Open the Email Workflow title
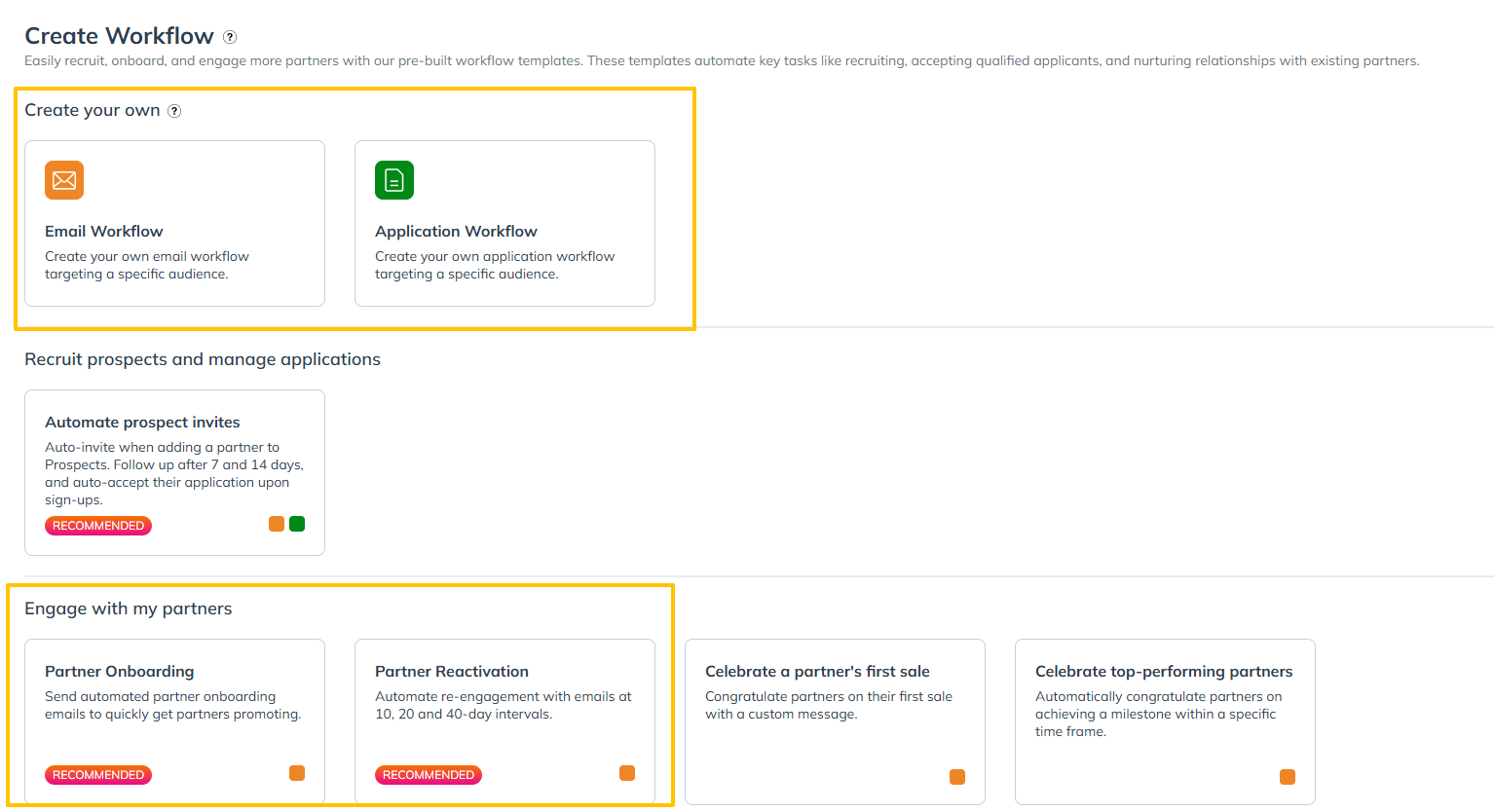1494x812 pixels. (x=103, y=231)
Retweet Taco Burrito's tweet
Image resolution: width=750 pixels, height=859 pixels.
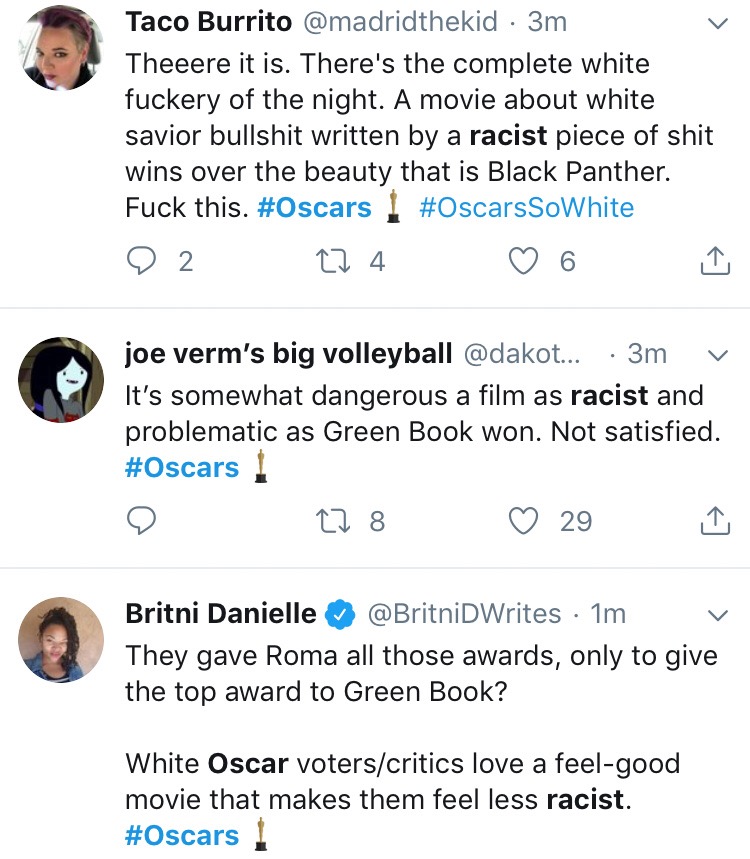coord(333,261)
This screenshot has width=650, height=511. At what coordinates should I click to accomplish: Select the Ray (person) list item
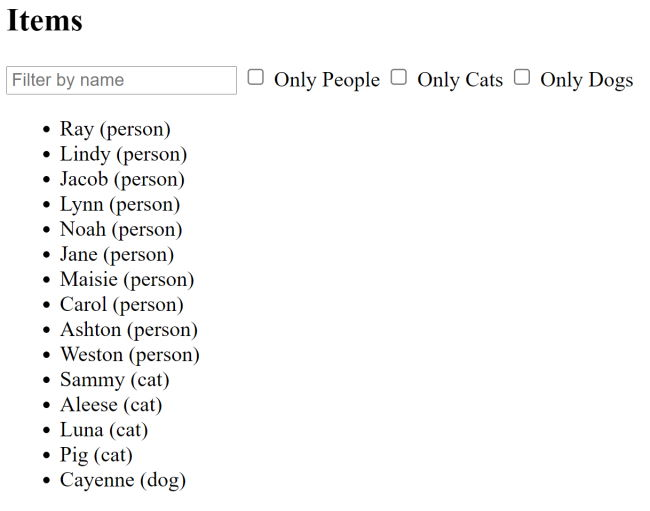click(115, 129)
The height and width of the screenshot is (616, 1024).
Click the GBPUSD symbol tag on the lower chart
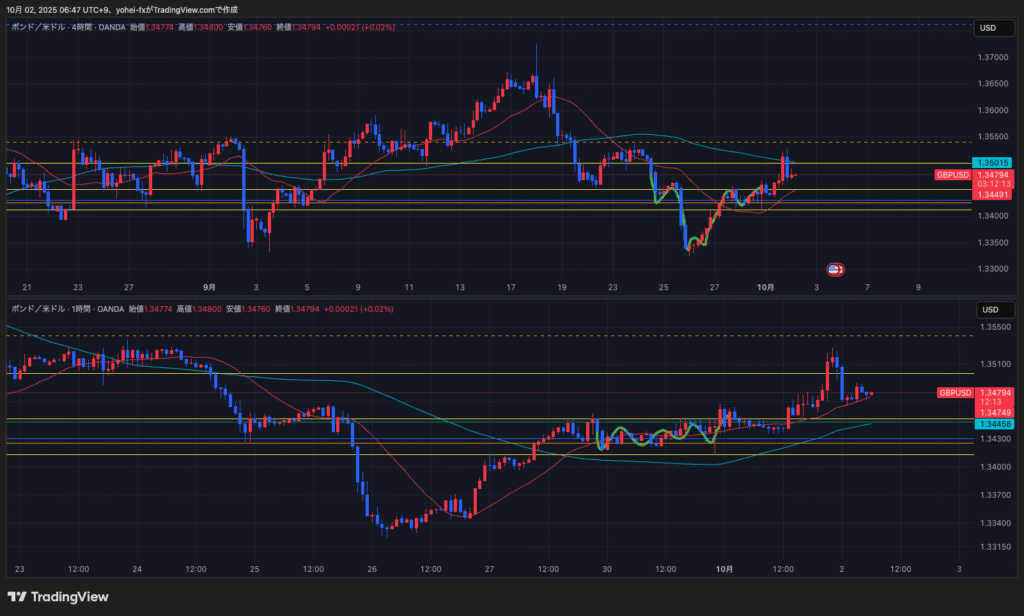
--- --- ---
Prompt. In the copy, each entry above must match exactly, and no picture may be carried over.

Expected answer.
Open the Email Workflow title
1494x812 pixels. (x=103, y=231)
Retweet Taco Burrito's tweet
Image resolution: width=750 pixels, height=859 pixels.
coord(333,261)
This screenshot has width=650, height=511. At what coordinates should I click to accomplish: Select the Ray (person) list item
click(115, 129)
The height and width of the screenshot is (616, 1024).
Click the GBPUSD symbol tag on the lower chart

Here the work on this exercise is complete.